Within this framing, the paper delivered a coherent set of reusable artefacts that together make the norm-to-evidence chain explicit and testable. First, an ontology-aligned vocabulary layer leverages the Data Privacy Vocabulary (DPV) and the AI Risk Ontology (AIRO) to reduce semantic drift across regimes, stakeholders, and artefact types. Second, a conformance-matrix metamodel that defines core entities and typed relations (NR, CO, C, ES, EI, G, DR, NC/CA) and supports bounded trace chains of the form NR → CO → C → ES → EI @ RUN → (G → DR), with explicit nonconformity and corrective-action handling. Third, deterministic mapping rules that bind controls and evidence specifications to technical touchpoints and artefact types, enabling completeness checks (e.g., controls without evidence, gates without decision records) and change-impact identification. Fourth, a case-by-case instantiation workflow that produces context-scoped conformance matrix instances with explicit inputs/outputs and minimal quality checks, supporting multi-regime by design while preserving a stable core structure. Fifth, an evidence model and audit-query layer that treats evidence as (i) control-centric, (ii) run-aware, and (iii) integrity-anchored, enabling operational queries over coverage, completeness, gate compliance, lineage/change impact, and remediation status.

To demonstrate feasibility without over-claiming, the paper provided a primary instantiation for the General Data Protection Regulation (GDPR) and the EU Artificial Intelligence Act (EU AI Act). This instantiation illustrates how normative anchors can be translated into control objectives, implementable controls, evidence specifications, and gate-verifiable decisions, while maintaining explicit scoping assumptions and stable identifiers. The validation is deliberately foundational and assurance-orientated: it emphasises design validity and audit utility via competency questions and consistency checks, rather than predictive performance or claims of normative completeness. Where explainability artefacts are used, they are treated only as optional evidence items associated with specific controls, not as the organising centre of the compliance pipeline.

Three limitations follow directly from this scope. First, instantiation remains context-dependent: regime interpretation, organisational policy, and system boundaries must be stated explicitly and versioned to preserve audit meaning. Second, operational audit readiness assumes baseline process discipline (identifier stability, artefact versioning, retention, and append-only decision records); without it, trace structures erode under drift. Third, while integrity anchoring is specified at the evidence level (e.g., hashes/checksums and provenance-aligned attribution), deployment-specific security controls for evidence storage and access must be addressed within the system’s risk management programme.

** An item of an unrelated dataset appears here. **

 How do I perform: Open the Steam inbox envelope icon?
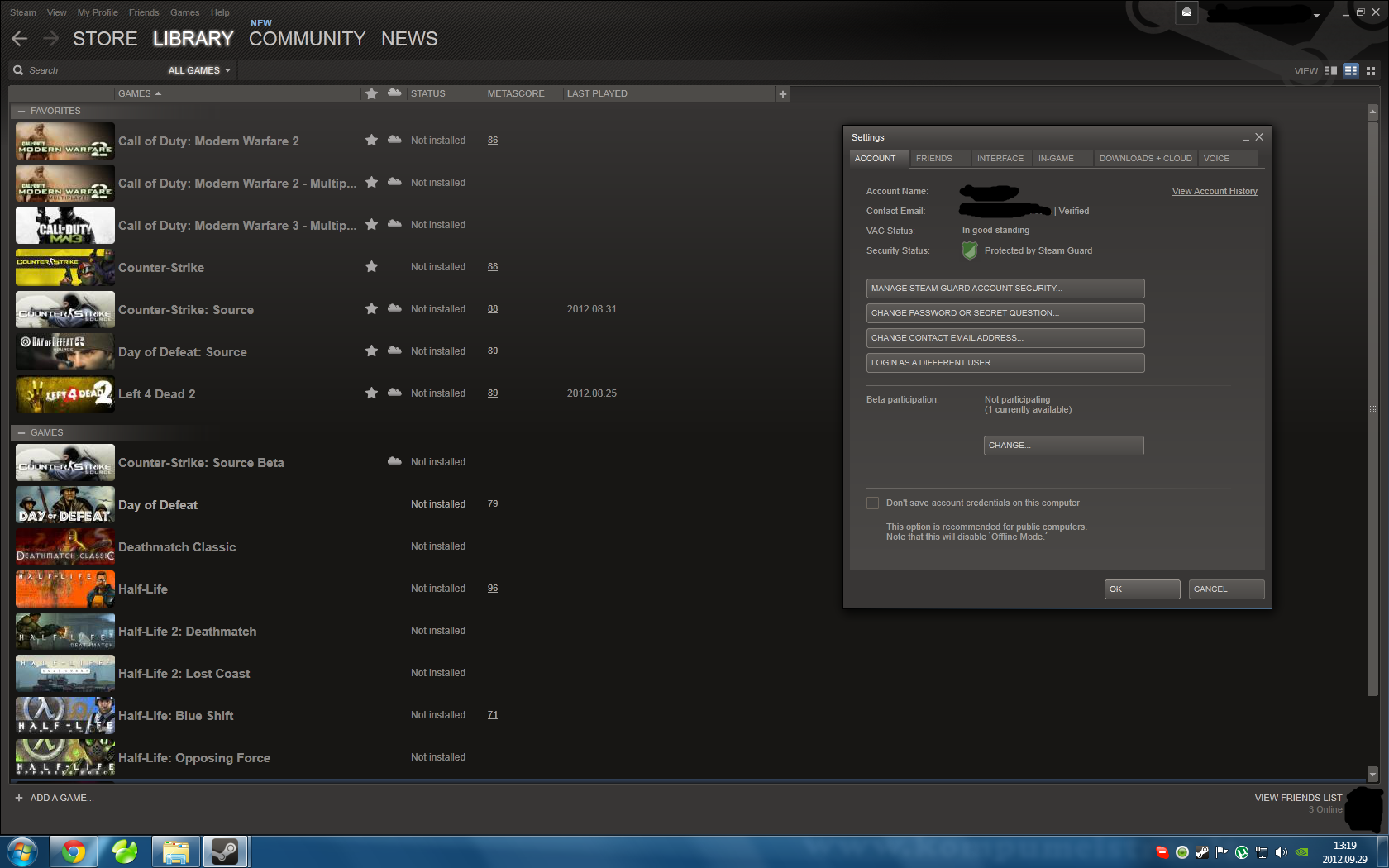pos(1186,12)
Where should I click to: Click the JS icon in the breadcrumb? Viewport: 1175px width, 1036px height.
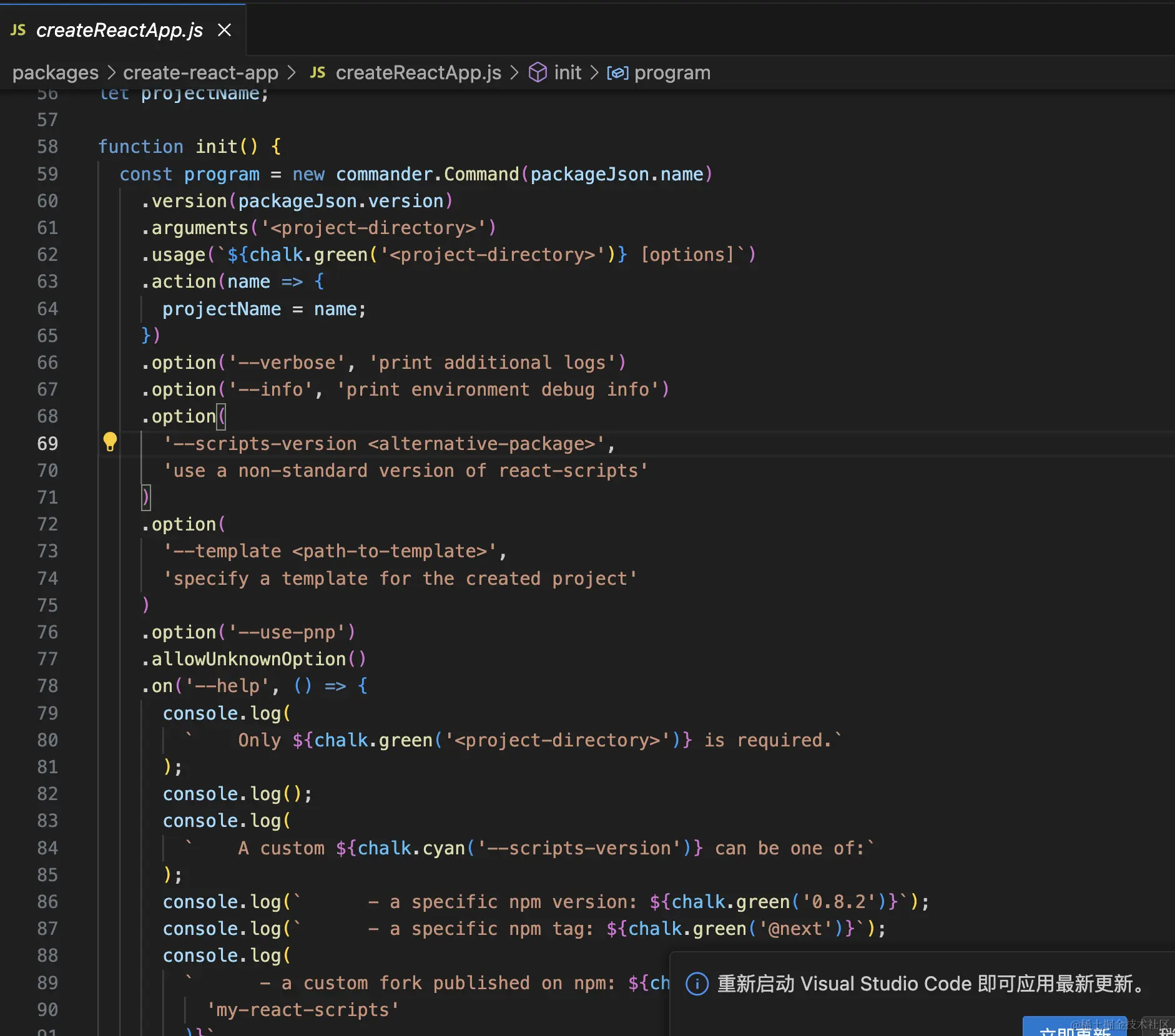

Future work should proceed along three practical lines. (i) Empirical evaluation in operational settings to quantify verification effort, failure modes, and change-impact costs relative to post-hoc reconstruction. (ii) Reference tooling that automates evidence bundle generation, trace-link validation, and gate decision records with minimal integration burden across common MLOps stacks. (iii) Reusable libraries of mappings, evidence specifications, and audit queries for additional regimes and organisational controls, preserving the same meta-model primitives to support consistent multi-regime instantiation.

Overall, the paper reframes Compliance-by-Design as an operational property delivered by a dual-flow architecture: a conventional technical pipeline complemented by a compliance pipeline that produces audit-ready conformance matrices and run-level evidence bundles under explicit gates and decision records. In this model, audits become queries over traceable evidence, not reconstructions from scattered artefacts.